■ **DIRECTIONS FOR THIS TASK**
Your response should consist solely of the lines from the one containing "Given: Click the zoom in magnifier icon" through the final line of the entries, repeated exactly.

■ **GIVEN ENTRIES**
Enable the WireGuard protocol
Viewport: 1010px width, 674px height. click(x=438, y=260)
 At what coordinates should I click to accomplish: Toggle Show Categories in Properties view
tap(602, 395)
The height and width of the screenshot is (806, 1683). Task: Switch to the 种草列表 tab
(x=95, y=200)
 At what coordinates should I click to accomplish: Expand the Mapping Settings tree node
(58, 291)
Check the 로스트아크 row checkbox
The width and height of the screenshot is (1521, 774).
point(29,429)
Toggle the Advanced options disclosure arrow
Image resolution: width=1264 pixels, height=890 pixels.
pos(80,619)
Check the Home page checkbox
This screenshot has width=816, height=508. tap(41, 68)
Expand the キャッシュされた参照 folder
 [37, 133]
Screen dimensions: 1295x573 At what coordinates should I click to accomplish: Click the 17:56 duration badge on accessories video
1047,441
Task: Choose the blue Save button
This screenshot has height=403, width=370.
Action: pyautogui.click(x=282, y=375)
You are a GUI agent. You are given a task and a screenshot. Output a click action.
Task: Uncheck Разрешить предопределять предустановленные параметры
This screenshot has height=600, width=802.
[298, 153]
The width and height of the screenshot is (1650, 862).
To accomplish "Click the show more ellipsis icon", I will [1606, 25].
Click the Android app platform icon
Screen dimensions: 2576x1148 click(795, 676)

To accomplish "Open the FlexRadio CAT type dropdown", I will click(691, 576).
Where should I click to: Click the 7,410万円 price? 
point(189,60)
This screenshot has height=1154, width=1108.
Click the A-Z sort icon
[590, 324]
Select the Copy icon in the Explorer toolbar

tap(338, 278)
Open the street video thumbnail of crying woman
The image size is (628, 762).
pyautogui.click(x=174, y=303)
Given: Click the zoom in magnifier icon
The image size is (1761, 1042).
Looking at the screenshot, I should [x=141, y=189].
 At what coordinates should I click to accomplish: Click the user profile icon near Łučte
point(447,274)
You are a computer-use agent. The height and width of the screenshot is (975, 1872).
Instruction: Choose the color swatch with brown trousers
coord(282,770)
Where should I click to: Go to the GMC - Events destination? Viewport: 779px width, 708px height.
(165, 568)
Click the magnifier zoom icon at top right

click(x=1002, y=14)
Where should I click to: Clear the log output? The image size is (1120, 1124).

■ **YOUR RESPONSE**
Given: Click the zoom in magnifier icon
The image size is (1761, 1042).
Looking at the screenshot, I should [x=141, y=189].
 At what coordinates should I click to accomplish: Click the user profile icon near Łučte
point(447,274)
You are a computer-use agent. The height and width of the screenshot is (975, 1872).
Instruction: Choose the color swatch with brown trousers
coord(282,770)
Where should I click to: Go to the GMC - Events destination? Viewport: 779px width, 708px height.
(165, 568)
Click the magnifier zoom icon at top right

click(x=1002, y=14)
Where should I click to: Clear the log output? The image size is (1120, 1124).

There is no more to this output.